Riscrivi le voci partendo dall'inizio e arrivando alla riga che contiene "contact-info: 咨询热线：0571-88117058 入驻邮箱：4009-626-698 工作时… is", rinominando "Where is" in "Locate" e lasciando invariato tutto il resto.

======== Dati forniti ========

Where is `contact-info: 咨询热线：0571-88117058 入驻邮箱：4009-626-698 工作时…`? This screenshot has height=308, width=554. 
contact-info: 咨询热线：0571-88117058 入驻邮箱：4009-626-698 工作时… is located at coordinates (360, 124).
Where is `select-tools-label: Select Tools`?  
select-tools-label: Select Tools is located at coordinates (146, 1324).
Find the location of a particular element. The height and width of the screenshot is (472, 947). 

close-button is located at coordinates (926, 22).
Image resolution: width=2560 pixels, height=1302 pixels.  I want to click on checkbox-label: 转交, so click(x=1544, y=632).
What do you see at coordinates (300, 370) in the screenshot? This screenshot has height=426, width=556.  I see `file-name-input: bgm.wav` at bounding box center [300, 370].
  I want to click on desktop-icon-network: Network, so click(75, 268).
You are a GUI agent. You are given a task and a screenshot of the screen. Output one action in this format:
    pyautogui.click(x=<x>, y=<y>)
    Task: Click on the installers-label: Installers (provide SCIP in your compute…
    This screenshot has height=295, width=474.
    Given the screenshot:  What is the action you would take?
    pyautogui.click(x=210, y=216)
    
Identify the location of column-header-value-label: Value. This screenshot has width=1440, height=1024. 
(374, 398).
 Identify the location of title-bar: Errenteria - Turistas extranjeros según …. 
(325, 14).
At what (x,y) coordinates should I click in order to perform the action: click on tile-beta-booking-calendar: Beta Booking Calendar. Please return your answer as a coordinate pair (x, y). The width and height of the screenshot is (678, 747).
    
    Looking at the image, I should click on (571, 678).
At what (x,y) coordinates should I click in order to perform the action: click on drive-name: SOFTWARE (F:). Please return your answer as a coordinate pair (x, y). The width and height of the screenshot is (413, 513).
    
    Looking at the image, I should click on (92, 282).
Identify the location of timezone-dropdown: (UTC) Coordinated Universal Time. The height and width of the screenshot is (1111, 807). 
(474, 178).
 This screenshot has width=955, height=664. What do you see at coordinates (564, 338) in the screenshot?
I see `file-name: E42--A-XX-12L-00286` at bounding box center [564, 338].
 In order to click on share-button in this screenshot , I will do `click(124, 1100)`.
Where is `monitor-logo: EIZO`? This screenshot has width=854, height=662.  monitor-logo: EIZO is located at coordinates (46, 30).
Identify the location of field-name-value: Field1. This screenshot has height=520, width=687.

========

Soluzione:
Locate `contact-info: 咨询热线：0571-88117058 入驻邮箱：4009-626-698 工作时…`? This screenshot has height=308, width=554. 
contact-info: 咨询热线：0571-88117058 入驻邮箱：4009-626-698 工作时… is located at coordinates (360, 124).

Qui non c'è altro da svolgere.